§ Exercise brief:
Put the lines of the records below into a Markdown table with the columns No. and Line, one row per line, numbered and with blank lines left out. Begin at the line that contains "This screenshot has height=556, width=956." and stop after the line that contains "[x=218, y=71]".
-- START OF Data for this exercise --
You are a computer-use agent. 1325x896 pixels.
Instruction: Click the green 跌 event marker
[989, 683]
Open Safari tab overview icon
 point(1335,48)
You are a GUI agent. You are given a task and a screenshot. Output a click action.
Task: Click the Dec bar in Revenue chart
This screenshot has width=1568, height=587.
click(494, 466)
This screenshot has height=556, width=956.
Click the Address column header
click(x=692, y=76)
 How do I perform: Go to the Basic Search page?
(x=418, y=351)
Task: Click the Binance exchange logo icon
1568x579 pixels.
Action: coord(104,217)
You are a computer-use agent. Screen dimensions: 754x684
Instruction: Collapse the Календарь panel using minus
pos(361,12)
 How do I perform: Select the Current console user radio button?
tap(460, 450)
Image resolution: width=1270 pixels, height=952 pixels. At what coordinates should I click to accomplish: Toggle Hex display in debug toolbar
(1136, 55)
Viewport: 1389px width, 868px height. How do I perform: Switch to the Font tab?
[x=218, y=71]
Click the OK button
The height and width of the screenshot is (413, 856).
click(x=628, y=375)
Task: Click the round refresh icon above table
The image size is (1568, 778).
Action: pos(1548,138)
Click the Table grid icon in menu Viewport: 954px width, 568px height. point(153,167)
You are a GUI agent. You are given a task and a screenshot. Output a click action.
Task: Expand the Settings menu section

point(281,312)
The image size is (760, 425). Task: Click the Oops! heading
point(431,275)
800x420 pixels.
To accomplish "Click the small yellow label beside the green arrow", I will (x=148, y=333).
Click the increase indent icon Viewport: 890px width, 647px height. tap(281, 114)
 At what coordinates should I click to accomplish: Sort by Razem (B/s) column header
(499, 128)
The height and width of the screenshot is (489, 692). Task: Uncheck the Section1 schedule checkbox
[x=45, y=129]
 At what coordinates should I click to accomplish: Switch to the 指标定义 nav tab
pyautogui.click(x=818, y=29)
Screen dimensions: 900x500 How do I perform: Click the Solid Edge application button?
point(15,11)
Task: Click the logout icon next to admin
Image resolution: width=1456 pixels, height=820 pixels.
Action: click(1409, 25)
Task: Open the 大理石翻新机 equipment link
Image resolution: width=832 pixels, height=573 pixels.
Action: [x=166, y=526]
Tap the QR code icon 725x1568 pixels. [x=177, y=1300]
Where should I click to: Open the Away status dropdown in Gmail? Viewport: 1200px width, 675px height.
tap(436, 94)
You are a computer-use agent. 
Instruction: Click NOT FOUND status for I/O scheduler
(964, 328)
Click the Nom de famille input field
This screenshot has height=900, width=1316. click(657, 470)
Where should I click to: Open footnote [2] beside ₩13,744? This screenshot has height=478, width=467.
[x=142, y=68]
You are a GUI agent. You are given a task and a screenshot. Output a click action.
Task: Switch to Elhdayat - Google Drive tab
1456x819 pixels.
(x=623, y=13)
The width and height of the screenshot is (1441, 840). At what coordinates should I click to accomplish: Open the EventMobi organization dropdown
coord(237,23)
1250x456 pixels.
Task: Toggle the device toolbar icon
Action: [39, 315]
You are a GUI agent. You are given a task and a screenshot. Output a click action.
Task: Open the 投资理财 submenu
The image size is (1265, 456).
-- END OF Data for this exercise --
§ Solution to this problem:
| No. | Line |
|---|---|
| 1 | This screenshot has height=556, width=956. |
| 2 | Click the Address column header |
| 3 | click(x=692, y=76) |
| 4 |  How do I perform: Go to the Basic Search page? |
| 5 | (x=418, y=351) |
| 6 | Task: Click the Binance exchange logo icon |
| 7 | 1568x579 pixels. |
| 8 | Action: coord(104,217) |
| 9 | You are a computer-use agent. Screen dimensions: 754x684 |
| 10 | Instruction: Collapse the Календарь panel using minus |
| 11 | pos(361,12) |
| 12 |  How do I perform: Select the Current console user radio button? |
| 13 | tap(460, 450) |
| 14 | Image resolution: width=1270 pixels, height=952 pixels. At what coordinates should I click to accomplish: Toggle Hex display in debug toolbar |
| 15 | (1136, 55) |
| 16 | Viewport: 1389px width, 868px height. How do I perform: Switch to the Font tab? |
| 17 | [x=218, y=71] |